Blackstone is checking in again at Extended Stay America. The private equity group has teamed up with Starwood Capital, sometime creator of Starwood Hotels, to acquire the mid-priced hotel chain. The proposed deal, valuing the business at $6bn including debt, is intelligently timed.
If the deal goes through, it will mark the third time Blackstone has owned Extended Stay, which owns 564 hotels and franchises another 86. The buyout group first took the chain private in 2004 for $3.1bn and sold it three years later. It returned in 2010, as part of a consortium that plucked Extended Stay out of bankruptcy. It cashed out again in 2013 when the company went public.
Monday’s $19.50 cash offer represents a skimpy 15 per cent premium to Extended Stay’s closing price on Friday. It is 32 per cent higher than the three-month average of this fast-rising share, however. Blackstone must see plenty more upside.
Budget extended-stay hotels have been one of the few bright spots in the pandemic-hit lodging industry. These chains tend to have larger rooms with decent kitchens and self-service laundry. They have benefited from demand for temporary housing for essential workers and staycationers.
Extended Stay’s occupancy rate was about 74 per cent last year.

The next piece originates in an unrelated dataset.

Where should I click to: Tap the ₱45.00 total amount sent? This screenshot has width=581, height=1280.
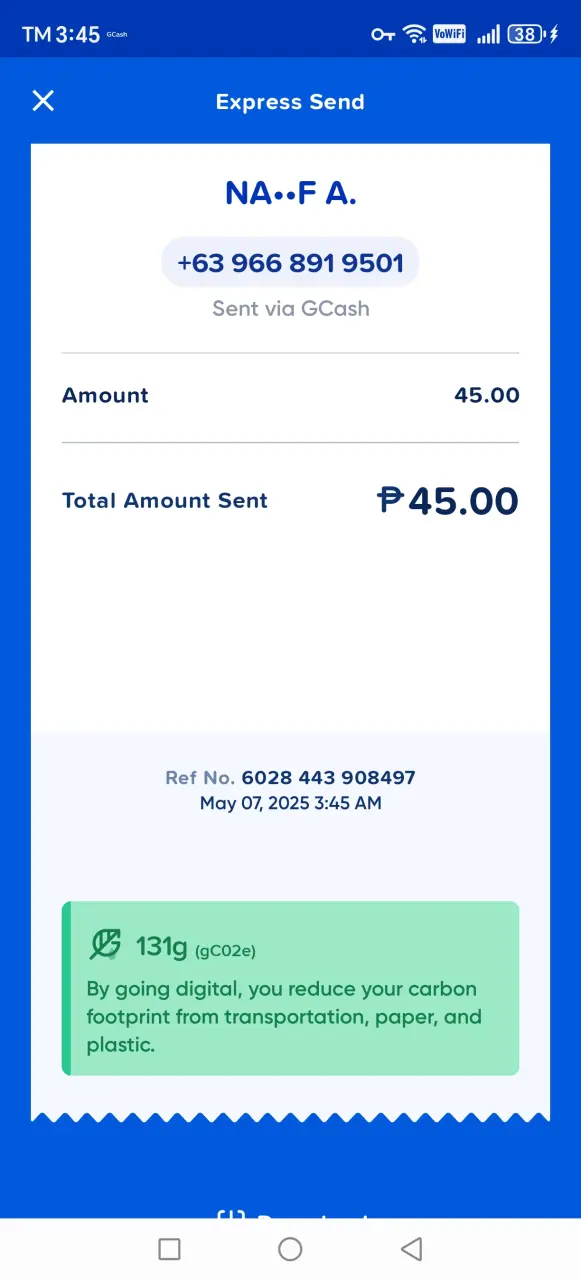tap(448, 500)
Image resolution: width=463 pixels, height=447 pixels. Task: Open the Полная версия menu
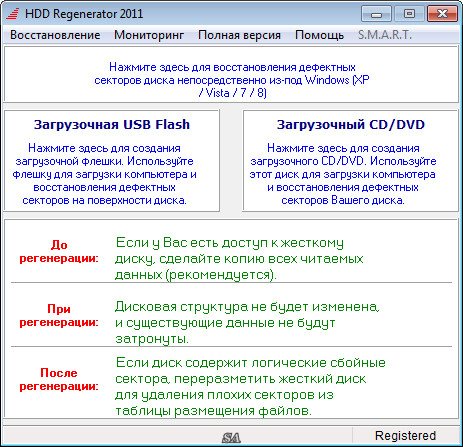click(239, 35)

That is slightly lower than the 2019 figure and represents a massive outperformance compared to the 44 per cent occupancy rate recorded by the wider US hotel industry. A 42 per cent collapse in net income to $96m in 2020 also looks less grim when compared to the net losses reported by bigger chains such as Marriott International and Hilton Worldwide.
With business travel not expected to recover to pre-pandemic levels until 2024, the immediate outlook is good for extended-stay hotels.
The 14 times enterprise value to 2022 ebitda multiple Blackstone and Starwood are paying for Extended Stay looks cheap. Choice Hotels and Wyndham Hotels & Resorts, both of which run budget and longer-stay hotels, are trading on ratios that are twice as high. Blackstone’s knowledge of Extended Stay and tolerance of steep debt make it a natural owner.